Please reproduce the full set of data below exactly.

┌──

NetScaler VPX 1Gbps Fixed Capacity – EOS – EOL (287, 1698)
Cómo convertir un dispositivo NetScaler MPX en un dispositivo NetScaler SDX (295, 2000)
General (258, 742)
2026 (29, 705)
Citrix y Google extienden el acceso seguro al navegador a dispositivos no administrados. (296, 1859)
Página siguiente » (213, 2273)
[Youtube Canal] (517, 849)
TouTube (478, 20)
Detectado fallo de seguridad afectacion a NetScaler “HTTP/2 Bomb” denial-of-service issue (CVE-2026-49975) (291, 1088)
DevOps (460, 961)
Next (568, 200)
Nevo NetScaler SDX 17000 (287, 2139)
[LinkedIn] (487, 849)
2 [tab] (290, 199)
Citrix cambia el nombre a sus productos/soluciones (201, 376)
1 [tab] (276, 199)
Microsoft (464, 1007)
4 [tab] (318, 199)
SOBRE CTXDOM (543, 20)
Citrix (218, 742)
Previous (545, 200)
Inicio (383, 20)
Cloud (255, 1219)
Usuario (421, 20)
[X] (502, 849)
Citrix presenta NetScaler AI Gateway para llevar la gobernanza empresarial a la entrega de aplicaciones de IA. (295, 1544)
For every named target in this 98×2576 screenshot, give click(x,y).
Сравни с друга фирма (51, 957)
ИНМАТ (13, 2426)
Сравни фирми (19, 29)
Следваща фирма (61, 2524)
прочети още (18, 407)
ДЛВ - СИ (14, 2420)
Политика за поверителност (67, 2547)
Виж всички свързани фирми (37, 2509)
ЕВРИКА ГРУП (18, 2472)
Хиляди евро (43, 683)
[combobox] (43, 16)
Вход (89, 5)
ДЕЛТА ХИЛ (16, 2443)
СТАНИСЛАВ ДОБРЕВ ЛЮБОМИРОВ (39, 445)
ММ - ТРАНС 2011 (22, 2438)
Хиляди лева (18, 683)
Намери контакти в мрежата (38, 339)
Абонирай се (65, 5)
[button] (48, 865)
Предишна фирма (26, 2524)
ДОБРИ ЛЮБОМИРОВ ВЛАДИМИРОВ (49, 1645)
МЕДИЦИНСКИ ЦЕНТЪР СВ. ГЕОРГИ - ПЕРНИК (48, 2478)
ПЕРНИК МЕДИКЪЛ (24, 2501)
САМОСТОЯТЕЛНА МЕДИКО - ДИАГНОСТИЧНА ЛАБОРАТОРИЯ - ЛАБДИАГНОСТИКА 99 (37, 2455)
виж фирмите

└──

Solution:
NetScaler VPX 1Gbps Fixed Capacity – EOS – EOL (287, 1698)
Cómo convertir un dispositivo NetScaler MPX en un dispositivo NetScaler SDX (295, 2000)
General (258, 742)
2026 (29, 705)
Citrix y Google extienden el acceso seguro al navegador a dispositivos no administrados. (296, 1859)
Página siguiente » (213, 2273)
[Youtube Canal] (517, 849)
TouTube (478, 20)
Detectado fallo de seguridad afectacion a NetScaler “HTTP/2 Bomb” denial-of-service issue (CVE-2026-49975) (291, 1088)
DevOps (460, 961)
Next (568, 200)
Nevo NetScaler SDX 17000 (287, 2139)
[LinkedIn] (487, 849)
2 [tab] (290, 199)
Citrix cambia el nombre a sus productos/soluciones (201, 376)
1 [tab] (276, 199)
Microsoft (464, 1007)
4 [tab] (318, 199)
SOBRE CTXDOM (543, 20)
Citrix (218, 742)
Previous (545, 200)
Inicio (383, 20)
Cloud (255, 1219)
Usuario (421, 20)
[X] (502, 849)
Citrix presenta NetScaler AI Gateway para llevar la gobernanza empresarial a la entrega de aplicaciones de IA. (295, 1544)
For every named target in this 98×2576 screenshot, give click(x,y).
Сравни с друга фирма (51, 957)
ИНМАТ (13, 2426)
Сравни фирми (19, 29)
Следваща фирма (61, 2524)
прочети още (18, 407)
ДЛВ - СИ (14, 2420)
Политика за поверителност (67, 2547)
Виж всички свързани фирми (37, 2509)
ЕВРИКА ГРУП (18, 2472)
Хиляди евро (43, 683)
[combobox] (43, 16)
Вход (89, 5)
ДЕЛТА ХИЛ (16, 2443)
СТАНИСЛАВ ДОБРЕВ ЛЮБОМИРОВ (39, 445)
ММ - ТРАНС 2011 (22, 2438)
Хиляди лева (18, 683)
Намери контакти в мрежата (38, 339)
Абонирай се (65, 5)
[button] (48, 865)
Предишна фирма (26, 2524)
ДОБРИ ЛЮБОМИРОВ ВЛАДИМИРОВ (49, 1645)
МЕДИЦИНСКИ ЦЕНТЪР СВ. ГЕОРГИ - ПЕРНИК (48, 2478)
ПЕРНИК МЕДИКЪЛ (24, 2501)
САМОСТОЯТЕЛНА МЕДИКО - ДИАГНОСТИЧНА ЛАБОРАТОРИЯ - ЛАБДИАГНОСТИКА 99 (37, 2455)
виж фирмите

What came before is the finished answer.